Avant même son ouverture, la 62e édition du Salon de l’agriculture était déjà entrée dans l’histoire. Pour la première fois, les vaches, stars de la « plus grande ferme de France » sont absentes du « show » pour cause de crise due à la dermatose nodulaire contagieuse. La gestion de cette maladie ainsi que l’accord commercial avec le Mercosur, le 17 janvier, ont été les ferments de la nouvelle mobilisation des agriculteurs cet hiver.
Entouré d’un dispositif de sécurité renforcé, Emmanuel Macron est entré à 8 h 30 dans le salon, samedi 21 février, accueilli par des représentants agricoles et des élus sélectionnés. A défaut de pause près de la vache égérie, Biguine, elle aussi absente pour commencer la déambulation, il a discuté avec l’éleveur. Cette traditionnelle inauguration du salon par le président de la République s’est déroulée sur fond de colère latente mais aussi de tensions syndicales.
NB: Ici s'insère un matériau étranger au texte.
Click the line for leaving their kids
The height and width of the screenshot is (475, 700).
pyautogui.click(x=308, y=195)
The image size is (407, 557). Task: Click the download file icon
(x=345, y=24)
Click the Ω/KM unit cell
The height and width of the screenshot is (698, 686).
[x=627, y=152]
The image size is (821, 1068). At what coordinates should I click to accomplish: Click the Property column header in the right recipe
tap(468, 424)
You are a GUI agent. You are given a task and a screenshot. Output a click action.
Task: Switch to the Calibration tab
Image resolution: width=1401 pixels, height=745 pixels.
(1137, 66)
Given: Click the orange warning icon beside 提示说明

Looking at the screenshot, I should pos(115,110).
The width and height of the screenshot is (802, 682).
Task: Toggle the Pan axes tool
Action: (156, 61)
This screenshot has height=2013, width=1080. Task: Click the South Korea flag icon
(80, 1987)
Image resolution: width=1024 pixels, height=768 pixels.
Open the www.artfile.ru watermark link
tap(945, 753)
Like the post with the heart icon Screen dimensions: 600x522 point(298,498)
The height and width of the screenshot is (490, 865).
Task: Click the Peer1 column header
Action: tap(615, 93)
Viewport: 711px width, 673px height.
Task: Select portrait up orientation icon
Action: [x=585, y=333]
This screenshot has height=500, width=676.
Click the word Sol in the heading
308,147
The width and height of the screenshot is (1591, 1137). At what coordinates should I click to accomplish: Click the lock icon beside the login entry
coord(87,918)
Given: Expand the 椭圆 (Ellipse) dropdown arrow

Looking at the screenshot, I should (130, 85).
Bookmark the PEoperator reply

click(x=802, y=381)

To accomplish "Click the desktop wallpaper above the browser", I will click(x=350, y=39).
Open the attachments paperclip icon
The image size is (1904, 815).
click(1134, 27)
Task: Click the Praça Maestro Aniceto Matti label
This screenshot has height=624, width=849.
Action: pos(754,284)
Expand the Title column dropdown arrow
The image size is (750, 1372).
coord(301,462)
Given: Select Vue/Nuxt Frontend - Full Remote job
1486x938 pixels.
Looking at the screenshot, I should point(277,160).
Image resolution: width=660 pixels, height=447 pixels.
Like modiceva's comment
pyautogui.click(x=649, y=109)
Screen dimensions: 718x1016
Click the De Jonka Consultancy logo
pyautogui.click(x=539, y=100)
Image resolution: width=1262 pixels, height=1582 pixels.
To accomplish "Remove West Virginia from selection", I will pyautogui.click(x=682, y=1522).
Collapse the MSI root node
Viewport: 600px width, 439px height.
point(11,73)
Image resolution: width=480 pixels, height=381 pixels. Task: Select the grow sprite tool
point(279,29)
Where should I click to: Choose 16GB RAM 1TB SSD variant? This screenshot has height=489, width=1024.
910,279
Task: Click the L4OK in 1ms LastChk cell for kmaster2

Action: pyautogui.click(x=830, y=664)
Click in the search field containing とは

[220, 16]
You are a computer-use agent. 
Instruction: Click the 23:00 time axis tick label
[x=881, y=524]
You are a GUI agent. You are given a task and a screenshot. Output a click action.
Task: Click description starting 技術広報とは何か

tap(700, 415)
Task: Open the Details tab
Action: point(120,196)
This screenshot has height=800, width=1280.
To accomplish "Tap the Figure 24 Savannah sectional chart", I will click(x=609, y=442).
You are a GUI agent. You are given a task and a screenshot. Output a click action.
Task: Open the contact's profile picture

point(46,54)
La Confédération paysanne avait déjà donné le ton, deux semaines plus tôt, en annonçant qu’elle ne participerait pas au traditionnel petit déjeuner organisé habituellement par Emmanuel Macron lors de l’inauguration du Salon de l’agriculture et qu’elle boycotterait même cette inauguration. « Nous ne voulons pas être les pantins du show présidentiel annuel. Il est indécent de jouer le jeu dans une vitrine fantoche », assène Stéphane Galais, porte-parole du syndicat.